[What the exercise asks]:
Set down exactly the lines below between the line holding "Given: Open the 选项 menu" and the line holding "The width and height of the screenshot is (966, 1037).", inclusive; no other line belongs in the answer.

[The records]:
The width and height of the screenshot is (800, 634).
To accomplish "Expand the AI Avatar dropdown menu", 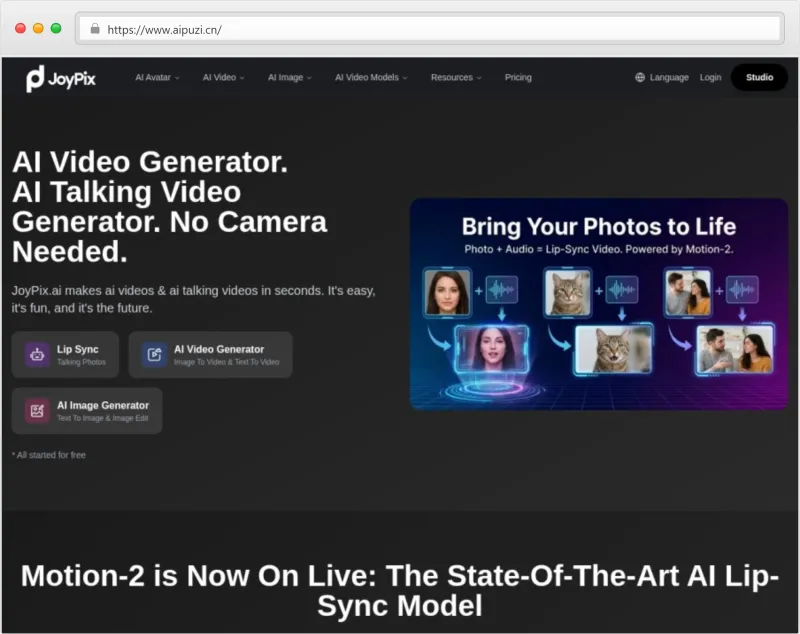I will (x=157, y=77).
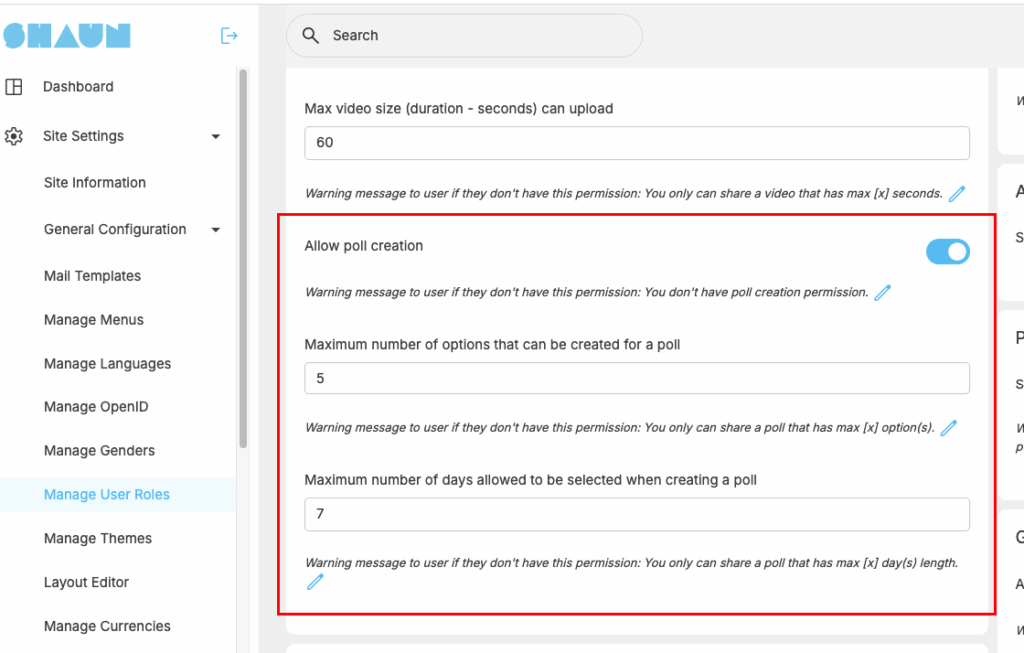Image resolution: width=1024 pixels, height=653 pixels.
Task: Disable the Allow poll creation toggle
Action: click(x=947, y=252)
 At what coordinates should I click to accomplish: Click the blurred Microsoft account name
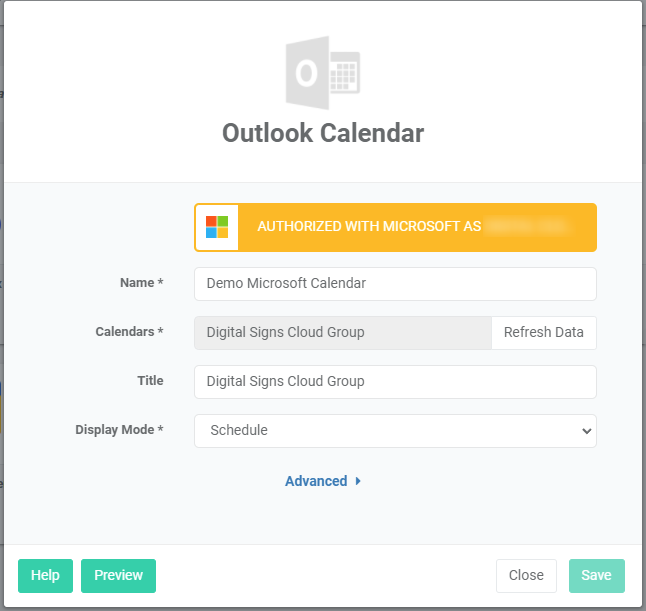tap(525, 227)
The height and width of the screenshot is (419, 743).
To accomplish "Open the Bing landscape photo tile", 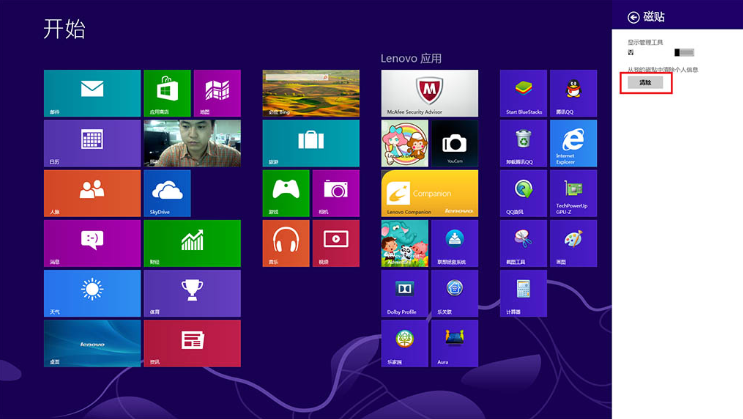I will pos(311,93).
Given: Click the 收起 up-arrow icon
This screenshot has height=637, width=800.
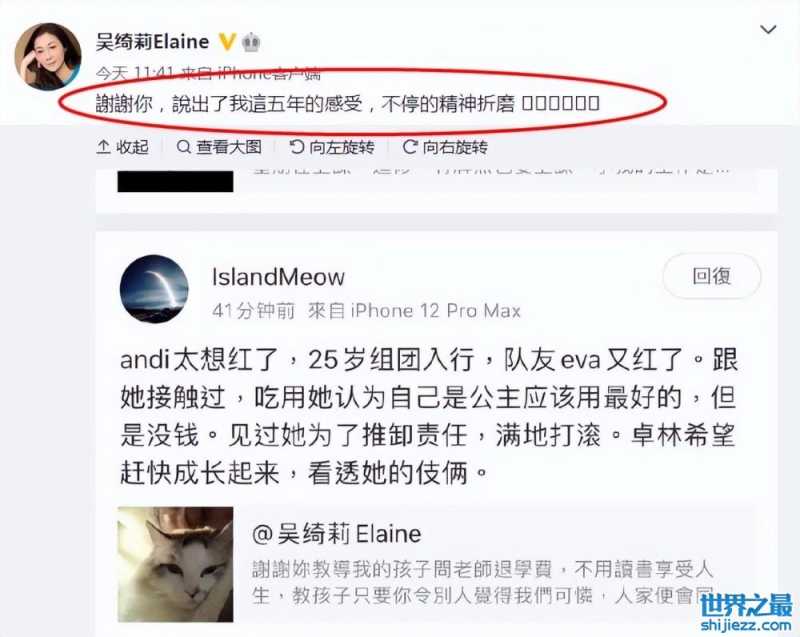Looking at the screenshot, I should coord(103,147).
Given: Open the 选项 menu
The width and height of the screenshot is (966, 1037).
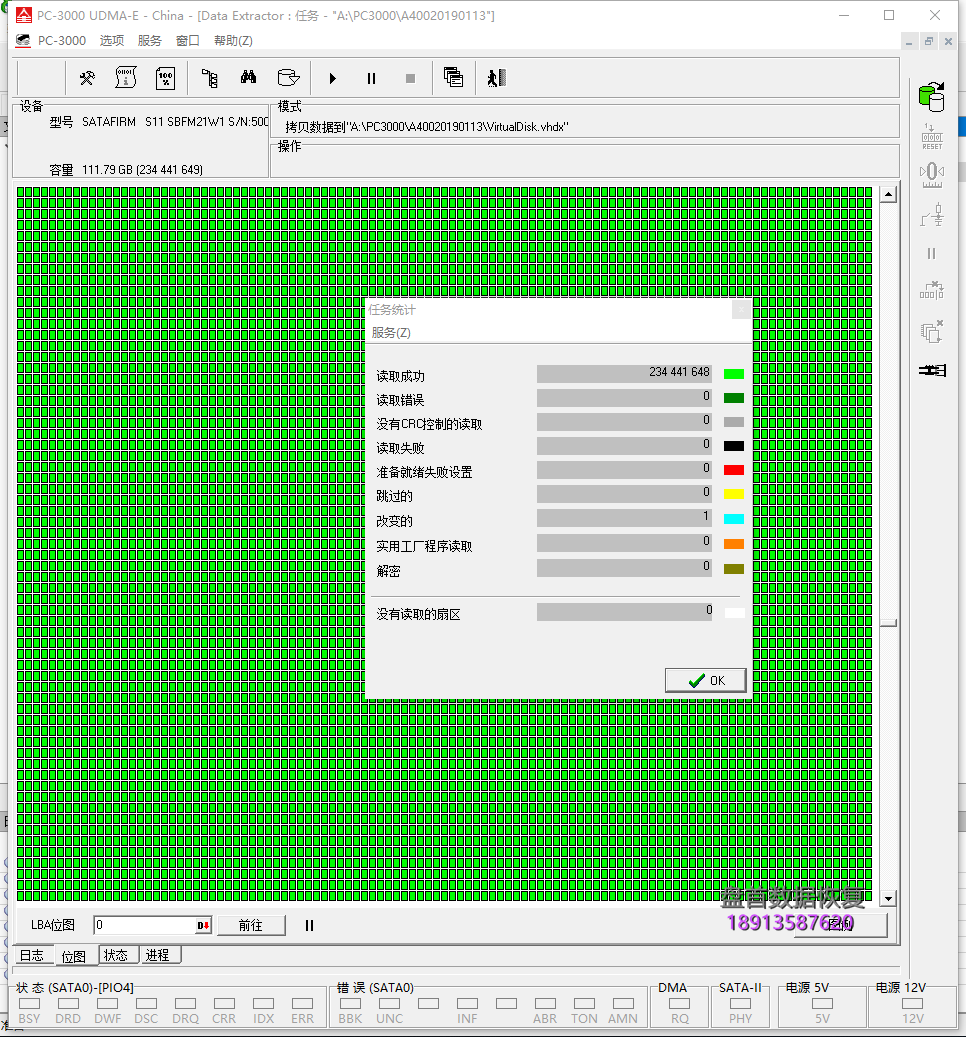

==

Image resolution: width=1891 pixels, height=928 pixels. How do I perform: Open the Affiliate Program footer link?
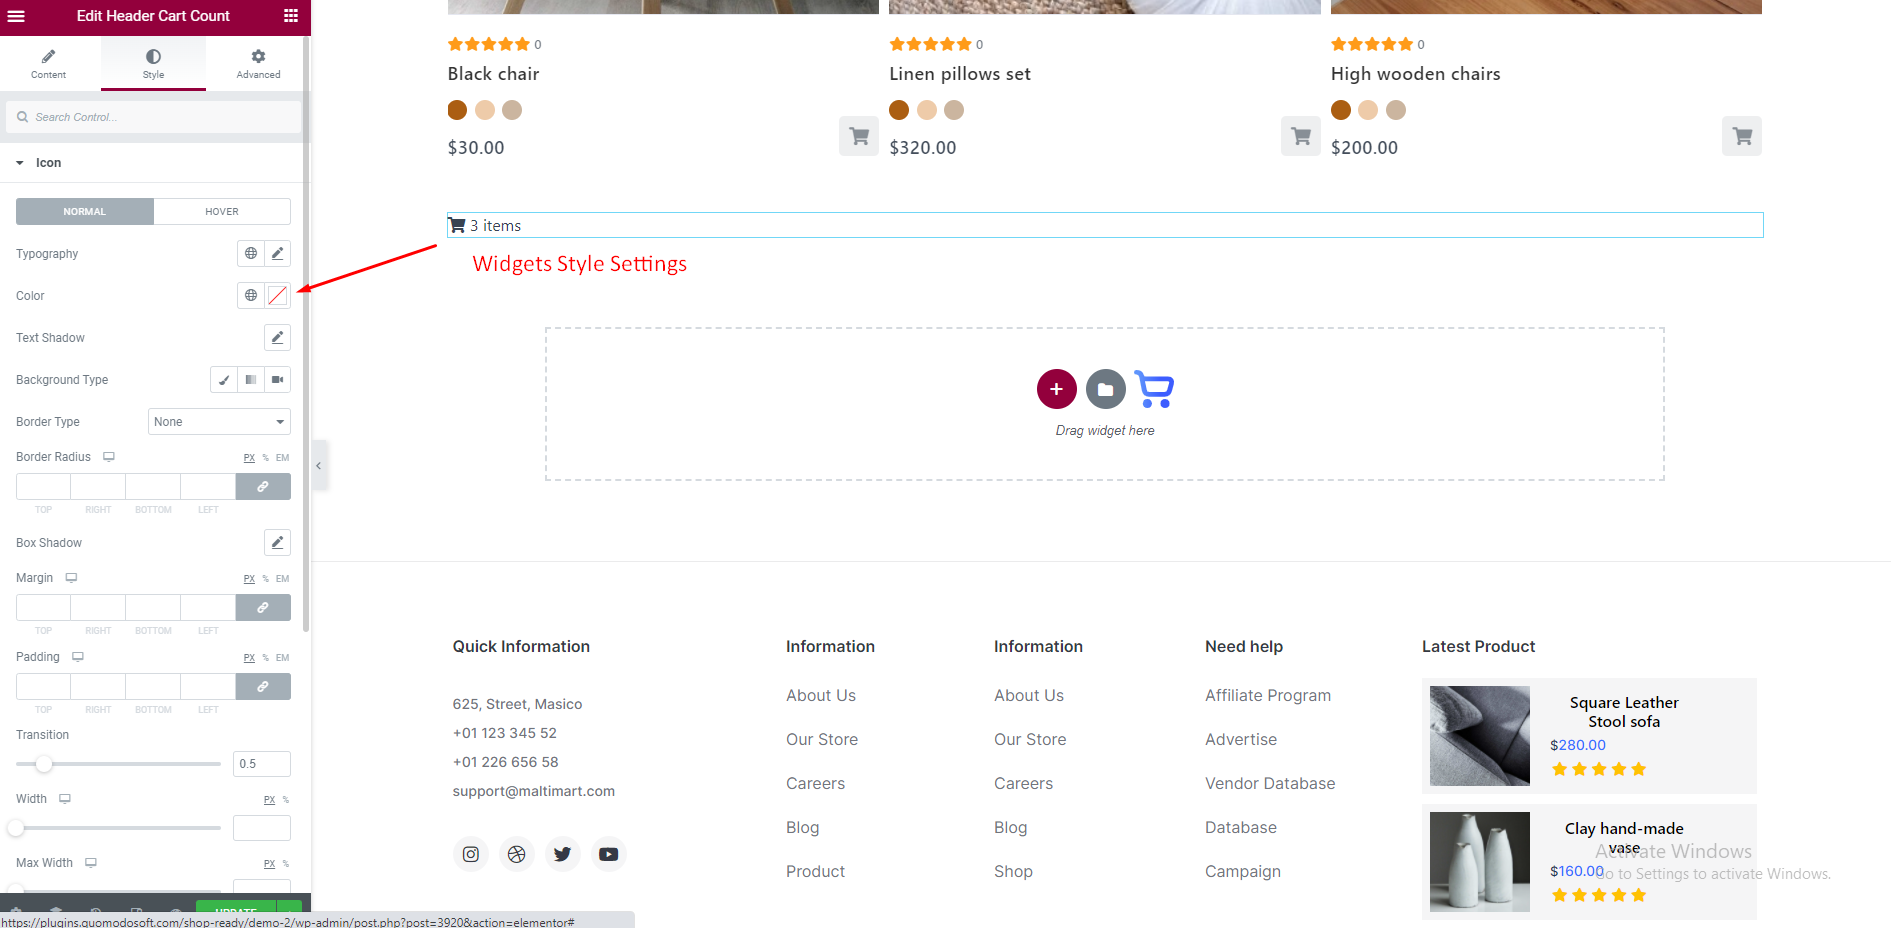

* * *

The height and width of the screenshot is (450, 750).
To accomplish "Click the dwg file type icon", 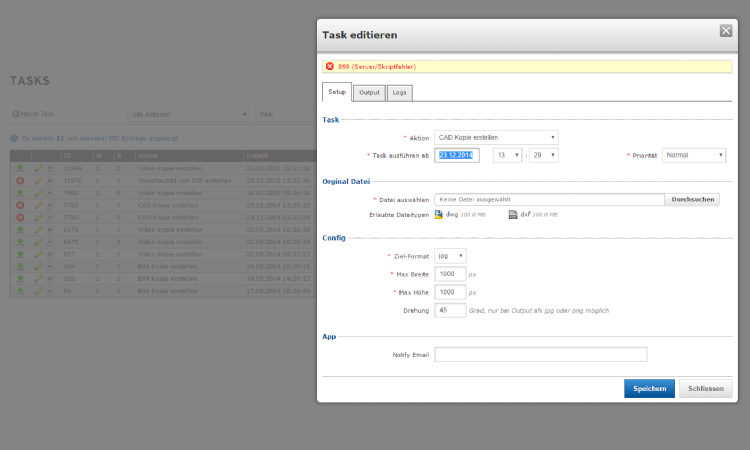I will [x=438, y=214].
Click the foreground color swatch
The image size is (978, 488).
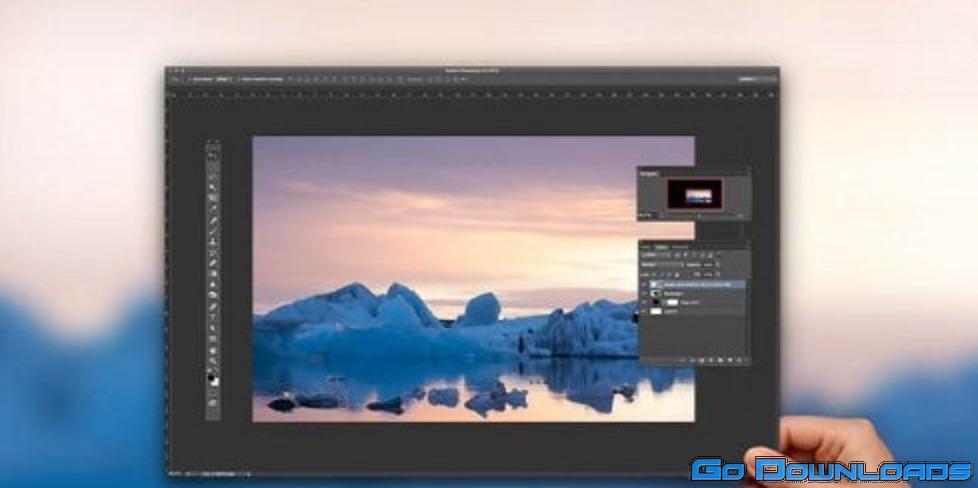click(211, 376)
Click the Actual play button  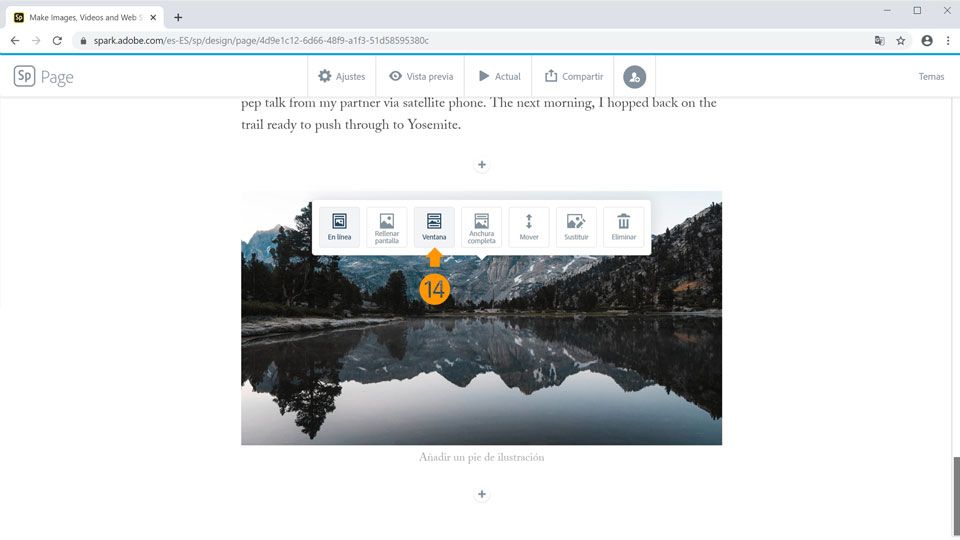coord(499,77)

[Your response]:
Given: Open the 选项 menu
The width and height of the screenshot is (966, 1037).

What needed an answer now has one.